• [Given information]
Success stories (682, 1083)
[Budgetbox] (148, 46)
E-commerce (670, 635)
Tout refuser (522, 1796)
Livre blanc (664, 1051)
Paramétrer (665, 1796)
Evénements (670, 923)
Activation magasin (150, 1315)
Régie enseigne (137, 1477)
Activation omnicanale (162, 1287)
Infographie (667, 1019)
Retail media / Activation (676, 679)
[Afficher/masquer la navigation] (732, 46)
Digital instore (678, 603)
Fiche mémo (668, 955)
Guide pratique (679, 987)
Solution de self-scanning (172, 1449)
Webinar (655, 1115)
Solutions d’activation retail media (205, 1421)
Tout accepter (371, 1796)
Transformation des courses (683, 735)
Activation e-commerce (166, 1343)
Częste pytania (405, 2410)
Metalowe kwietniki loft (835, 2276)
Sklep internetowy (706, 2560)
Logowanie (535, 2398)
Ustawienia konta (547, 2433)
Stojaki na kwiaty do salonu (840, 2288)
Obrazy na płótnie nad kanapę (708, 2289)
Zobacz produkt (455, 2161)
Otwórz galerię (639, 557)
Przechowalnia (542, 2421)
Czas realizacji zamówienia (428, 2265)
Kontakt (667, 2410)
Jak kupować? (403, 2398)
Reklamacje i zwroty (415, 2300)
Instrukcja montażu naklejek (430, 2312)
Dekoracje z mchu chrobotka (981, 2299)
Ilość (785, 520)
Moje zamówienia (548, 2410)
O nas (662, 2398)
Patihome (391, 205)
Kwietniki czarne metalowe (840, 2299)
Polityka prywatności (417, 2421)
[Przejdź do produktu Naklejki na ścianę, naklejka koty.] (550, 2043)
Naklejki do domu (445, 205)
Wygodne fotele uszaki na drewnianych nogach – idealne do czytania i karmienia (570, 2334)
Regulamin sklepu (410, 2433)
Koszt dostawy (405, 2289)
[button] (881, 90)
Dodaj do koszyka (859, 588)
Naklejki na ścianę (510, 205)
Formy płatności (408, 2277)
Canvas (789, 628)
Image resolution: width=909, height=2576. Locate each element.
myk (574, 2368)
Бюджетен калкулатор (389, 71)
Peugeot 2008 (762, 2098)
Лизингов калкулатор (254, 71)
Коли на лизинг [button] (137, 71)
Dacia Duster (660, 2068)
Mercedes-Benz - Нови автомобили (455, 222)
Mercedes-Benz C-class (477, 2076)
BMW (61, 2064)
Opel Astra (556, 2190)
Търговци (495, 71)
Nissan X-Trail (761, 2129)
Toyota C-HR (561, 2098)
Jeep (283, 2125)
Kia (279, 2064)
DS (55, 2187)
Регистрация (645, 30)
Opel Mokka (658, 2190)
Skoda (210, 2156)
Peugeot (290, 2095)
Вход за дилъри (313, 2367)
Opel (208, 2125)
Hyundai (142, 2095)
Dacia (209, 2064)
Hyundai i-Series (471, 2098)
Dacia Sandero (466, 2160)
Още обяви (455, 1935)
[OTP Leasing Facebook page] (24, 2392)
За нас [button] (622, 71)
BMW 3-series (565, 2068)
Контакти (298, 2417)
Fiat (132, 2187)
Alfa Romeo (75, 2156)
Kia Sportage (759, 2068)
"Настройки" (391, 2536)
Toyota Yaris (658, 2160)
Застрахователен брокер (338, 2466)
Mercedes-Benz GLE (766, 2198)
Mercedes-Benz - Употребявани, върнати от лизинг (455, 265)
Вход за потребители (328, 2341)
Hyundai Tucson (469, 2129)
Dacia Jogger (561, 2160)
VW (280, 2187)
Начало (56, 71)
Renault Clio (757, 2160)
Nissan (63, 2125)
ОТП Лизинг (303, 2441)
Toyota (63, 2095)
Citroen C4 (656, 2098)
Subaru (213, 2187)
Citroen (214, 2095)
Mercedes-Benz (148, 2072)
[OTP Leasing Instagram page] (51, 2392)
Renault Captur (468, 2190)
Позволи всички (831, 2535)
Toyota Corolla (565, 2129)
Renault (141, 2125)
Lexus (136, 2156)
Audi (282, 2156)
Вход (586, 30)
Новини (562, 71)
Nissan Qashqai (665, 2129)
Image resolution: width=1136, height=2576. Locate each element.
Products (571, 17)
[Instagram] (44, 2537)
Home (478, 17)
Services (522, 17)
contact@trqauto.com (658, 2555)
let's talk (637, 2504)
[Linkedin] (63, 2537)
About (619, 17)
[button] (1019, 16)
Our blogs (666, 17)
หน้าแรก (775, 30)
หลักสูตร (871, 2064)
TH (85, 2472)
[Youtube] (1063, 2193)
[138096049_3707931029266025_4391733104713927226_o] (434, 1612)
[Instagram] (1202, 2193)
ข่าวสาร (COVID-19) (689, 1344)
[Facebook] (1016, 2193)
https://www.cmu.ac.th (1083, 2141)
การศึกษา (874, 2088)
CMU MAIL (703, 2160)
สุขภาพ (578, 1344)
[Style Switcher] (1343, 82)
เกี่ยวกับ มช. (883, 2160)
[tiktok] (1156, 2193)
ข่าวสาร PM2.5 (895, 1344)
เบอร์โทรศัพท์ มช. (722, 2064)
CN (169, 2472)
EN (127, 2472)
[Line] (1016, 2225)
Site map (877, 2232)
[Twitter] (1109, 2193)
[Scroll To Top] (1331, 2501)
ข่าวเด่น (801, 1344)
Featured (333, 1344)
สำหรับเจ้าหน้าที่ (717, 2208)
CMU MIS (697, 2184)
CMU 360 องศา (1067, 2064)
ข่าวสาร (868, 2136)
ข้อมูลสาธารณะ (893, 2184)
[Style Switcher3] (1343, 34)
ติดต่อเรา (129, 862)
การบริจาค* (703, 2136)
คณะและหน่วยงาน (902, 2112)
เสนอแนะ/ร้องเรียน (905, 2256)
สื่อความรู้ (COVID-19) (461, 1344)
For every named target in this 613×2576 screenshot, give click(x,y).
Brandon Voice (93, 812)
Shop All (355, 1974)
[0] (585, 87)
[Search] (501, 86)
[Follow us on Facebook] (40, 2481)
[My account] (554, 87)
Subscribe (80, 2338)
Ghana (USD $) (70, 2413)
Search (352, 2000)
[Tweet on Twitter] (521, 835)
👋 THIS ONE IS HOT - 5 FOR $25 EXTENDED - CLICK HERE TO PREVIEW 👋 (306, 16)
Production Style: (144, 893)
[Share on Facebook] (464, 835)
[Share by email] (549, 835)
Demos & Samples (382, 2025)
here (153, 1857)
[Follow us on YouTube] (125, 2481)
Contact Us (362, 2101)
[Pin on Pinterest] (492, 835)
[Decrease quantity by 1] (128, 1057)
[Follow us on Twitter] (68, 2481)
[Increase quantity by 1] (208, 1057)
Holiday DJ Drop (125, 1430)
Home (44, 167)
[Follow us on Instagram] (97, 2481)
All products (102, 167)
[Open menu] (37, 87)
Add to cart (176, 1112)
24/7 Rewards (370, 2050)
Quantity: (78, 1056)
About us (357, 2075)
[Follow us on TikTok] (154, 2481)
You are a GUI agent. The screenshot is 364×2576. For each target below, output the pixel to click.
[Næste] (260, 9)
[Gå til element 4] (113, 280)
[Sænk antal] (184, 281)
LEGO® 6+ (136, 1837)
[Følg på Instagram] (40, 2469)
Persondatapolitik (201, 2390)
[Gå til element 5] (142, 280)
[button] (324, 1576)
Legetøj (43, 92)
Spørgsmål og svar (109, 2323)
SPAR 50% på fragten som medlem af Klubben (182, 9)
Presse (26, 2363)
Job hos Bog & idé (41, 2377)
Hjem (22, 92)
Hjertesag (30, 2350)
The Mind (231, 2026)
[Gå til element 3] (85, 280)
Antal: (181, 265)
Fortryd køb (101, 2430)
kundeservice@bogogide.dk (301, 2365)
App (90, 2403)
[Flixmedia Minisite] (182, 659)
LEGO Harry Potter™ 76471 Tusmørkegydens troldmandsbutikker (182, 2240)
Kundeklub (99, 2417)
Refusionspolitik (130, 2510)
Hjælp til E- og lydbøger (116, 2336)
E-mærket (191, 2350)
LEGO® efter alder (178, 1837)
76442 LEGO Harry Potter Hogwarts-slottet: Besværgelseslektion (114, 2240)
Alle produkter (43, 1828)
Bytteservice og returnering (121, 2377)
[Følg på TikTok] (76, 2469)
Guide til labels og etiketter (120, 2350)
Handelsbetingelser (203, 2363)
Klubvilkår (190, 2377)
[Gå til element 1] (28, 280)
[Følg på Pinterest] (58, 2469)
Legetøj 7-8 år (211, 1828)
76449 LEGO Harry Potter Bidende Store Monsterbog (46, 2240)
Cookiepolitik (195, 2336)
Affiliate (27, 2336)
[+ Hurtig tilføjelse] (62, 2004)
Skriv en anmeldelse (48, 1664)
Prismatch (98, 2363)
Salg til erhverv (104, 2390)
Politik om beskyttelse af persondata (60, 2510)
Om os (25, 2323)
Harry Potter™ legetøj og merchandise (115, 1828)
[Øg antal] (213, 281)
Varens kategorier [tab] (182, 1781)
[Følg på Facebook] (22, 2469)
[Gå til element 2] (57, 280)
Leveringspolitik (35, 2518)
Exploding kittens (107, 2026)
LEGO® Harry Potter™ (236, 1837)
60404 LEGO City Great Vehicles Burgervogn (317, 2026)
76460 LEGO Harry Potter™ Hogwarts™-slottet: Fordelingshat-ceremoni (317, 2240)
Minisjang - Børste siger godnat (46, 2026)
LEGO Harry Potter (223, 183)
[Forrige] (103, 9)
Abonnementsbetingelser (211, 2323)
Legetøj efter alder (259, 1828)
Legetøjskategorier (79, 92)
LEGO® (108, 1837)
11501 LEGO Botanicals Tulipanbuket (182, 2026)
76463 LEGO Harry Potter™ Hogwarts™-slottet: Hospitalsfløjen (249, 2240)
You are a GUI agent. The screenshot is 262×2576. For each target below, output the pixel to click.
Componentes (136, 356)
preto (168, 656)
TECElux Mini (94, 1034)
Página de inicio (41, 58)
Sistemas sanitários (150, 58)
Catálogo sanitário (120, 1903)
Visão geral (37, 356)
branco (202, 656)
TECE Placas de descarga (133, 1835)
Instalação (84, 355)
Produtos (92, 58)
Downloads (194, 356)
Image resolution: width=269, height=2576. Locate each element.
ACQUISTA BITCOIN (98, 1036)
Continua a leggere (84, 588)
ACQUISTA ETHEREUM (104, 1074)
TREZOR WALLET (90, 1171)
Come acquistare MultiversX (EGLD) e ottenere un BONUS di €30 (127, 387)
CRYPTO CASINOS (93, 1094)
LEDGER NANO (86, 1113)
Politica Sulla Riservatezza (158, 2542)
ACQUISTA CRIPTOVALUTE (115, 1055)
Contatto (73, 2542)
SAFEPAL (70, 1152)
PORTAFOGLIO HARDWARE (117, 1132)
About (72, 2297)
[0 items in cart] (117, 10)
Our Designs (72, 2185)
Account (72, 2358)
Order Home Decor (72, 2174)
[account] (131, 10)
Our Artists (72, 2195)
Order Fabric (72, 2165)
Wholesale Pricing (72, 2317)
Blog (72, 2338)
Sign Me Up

• [Problem to work on] From the line holding "Dacia Duster (660, 2068)" to the line holding "Nissan Qashqai (665, 2129)", inclusive, restate each line above exactly as written.

• [Solution]
Dacia Duster (660, 2068)
Mercedes-Benz - Нови автомобили (455, 222)
Mercedes-Benz C-class (477, 2076)
BMW (61, 2064)
Opel Astra (556, 2190)
Търговци (495, 71)
Nissan X-Trail (761, 2129)
Toyota C-HR (561, 2098)
Jeep (283, 2125)
Kia (279, 2064)
DS (55, 2187)
Регистрация (645, 30)
Opel Mokka (658, 2190)
Skoda (210, 2156)
Peugeot (290, 2095)
Вход за дилъри (313, 2367)
Opel (208, 2125)
Hyundai (142, 2095)
Dacia (209, 2064)
Hyundai i-Series (471, 2098)
Dacia Sandero (466, 2160)
Още обяви (455, 1935)
[OTP Leasing Facebook page] (24, 2392)
За нас [button] (622, 71)
BMW 3-series (565, 2068)
Контакти (298, 2417)
Fiat (132, 2187)
Alfa Romeo (75, 2156)
Kia Sportage (759, 2068)
"Настройки" (391, 2536)
Toyota Yaris (658, 2160)
Застрахователен брокер (338, 2466)
Mercedes-Benz GLE (766, 2198)
Mercedes-Benz - Употребявани, върнати от лизинг (455, 265)
Вход за потребители (328, 2341)
Hyundai Tucson (469, 2129)
Dacia Jogger (561, 2160)
VW (280, 2187)
Начало (56, 71)
Renault Clio (757, 2160)
Nissan (63, 2125)
ОТП Лизинг (303, 2441)
Toyota (63, 2095)
Citroen C4 (656, 2098)
Subaru (213, 2187)
Citroen (214, 2095)
Mercedes-Benz (148, 2072)
[OTP Leasing Instagram page] (51, 2392)
Renault Captur (468, 2190)
Позволи всички (831, 2535)
Toyota Corolla (565, 2129)
Renault (141, 2125)
Lexus (136, 2156)
Audi (282, 2156)
Вход (586, 30)
Новини (562, 71)
Nissan Qashqai (665, 2129)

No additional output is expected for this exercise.